I could, I do find it very convenient having my services exposed though. Makes it easy to connect to the calibre opds from my e-reader, don’t have to have wireguard fight with mullvad etc…
But maybe I will just switch to vpn rather than exposed, the security would take a load off my shoulders
That’'s a good recommendation!
I started up setting up authelia this week so I could have 2fa on immich, then stopped when I learned it doesn’t have built in ldap. So I set up authentik and it’s been solid enough so far
Since you’re already using cloudflare, you might want to consider using Cloudflare Zero Trust, which is free for the first 50 users.
Here is an example on how to gate a gitlab instance behind Cloudflare Zero Trust login wall. You should be able to substitute it with any web applications easily enough. https://developers.cloudflare.com/cloudflare-one/tutorials/gitlab/
Personally I’m using Keycloak and OAuth2-Proxy though, but they can be quite an ordeal to setup.
I used to think Authelia will allow you to consume external SSO… turns out I was wrong, maybe?
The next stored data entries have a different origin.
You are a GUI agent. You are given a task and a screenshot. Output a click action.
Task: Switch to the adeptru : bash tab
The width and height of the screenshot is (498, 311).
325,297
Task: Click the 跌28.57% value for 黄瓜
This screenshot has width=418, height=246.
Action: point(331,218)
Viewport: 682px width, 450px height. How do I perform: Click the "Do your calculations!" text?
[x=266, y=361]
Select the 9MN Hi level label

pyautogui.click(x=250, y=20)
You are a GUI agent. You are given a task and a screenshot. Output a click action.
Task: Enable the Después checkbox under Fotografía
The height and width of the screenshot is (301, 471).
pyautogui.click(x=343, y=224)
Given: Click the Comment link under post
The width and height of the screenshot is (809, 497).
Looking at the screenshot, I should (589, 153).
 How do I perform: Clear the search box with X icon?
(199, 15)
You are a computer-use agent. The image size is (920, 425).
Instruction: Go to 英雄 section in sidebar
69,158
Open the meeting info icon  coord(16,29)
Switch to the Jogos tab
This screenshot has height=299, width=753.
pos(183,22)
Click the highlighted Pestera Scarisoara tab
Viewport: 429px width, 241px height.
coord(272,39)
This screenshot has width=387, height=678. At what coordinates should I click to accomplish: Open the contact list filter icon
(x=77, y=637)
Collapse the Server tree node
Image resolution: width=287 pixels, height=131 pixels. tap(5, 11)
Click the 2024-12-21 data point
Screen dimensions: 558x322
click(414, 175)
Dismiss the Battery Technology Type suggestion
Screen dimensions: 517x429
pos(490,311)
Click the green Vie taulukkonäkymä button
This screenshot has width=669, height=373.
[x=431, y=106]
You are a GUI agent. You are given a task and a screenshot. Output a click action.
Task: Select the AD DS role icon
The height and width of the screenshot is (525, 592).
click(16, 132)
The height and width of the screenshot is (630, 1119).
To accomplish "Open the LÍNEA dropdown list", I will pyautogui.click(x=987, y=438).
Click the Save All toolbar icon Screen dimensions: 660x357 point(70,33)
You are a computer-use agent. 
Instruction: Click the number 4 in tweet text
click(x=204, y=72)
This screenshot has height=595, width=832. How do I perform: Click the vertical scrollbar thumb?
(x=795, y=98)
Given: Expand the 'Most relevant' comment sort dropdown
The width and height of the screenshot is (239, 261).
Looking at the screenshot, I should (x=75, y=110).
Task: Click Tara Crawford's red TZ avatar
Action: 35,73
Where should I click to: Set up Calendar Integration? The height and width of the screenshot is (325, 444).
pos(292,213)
So now I think I’m the odd ball here and think it might not be a good idea to deploy Authelia.
Here’s my thought process:
I have some apps I want to secure — they may or may not have already got a bake in authentication where they’ve got my password (ideally, just for that one app managed via password manager, but I’ll be the first to admit that’s not always the case). Passwords are icky, and even though they’re hashed, ideally hundreds of thousands of times, a leak / compromise is not unheard of.
Now, in order to secure these apps, the last thing I want is now to also worry about another app storing the password becoming the single point of failure.
In my mind, if it is literally just for me, I’d look at getting my reverse proxy to handle forward auth via OAuth to some much larger and trusted provider with MFA — Google, Microsoft, GitHub, etc. — and trust that their entire department responsible for auth will be smarter than some open source deployment I try to maintain/keep up.
In my mind, if it is more than just me, I’d look at getting something to consume multiple external providers, such that allows for the users to choose their desired provider, as well as allow me to slap an unified branding. So in this case I’d be looking at something like Authentik, Keycloak, or FusionAuth.
I just really don’t want to deal with handling/storing passwords.
But hey what kind of issues are you running into with Authelia? Is it just deploying/setting up? Or is it integrating with their supported identity provider (ie ldap)? Or something else all together?
Thanks for the advice! I’d personally like to stay away from big companies, I made the server in the first place to escape from them, so it’d be weird for me to still use them. Maybe if I had a password manager or something sensetive I’d go with external so though
Problems I was having were just with the setup, problems with redis and mariadb, and getting them all linked together. I can attach some relevant logs if you’re willing to help, thanks!!!
I haven’t deployed Authelia specifically before so I probably won’t be the best when it comes to debugging. But i’d be happy to take a look if you think an extra fresh pair of eyes might help :)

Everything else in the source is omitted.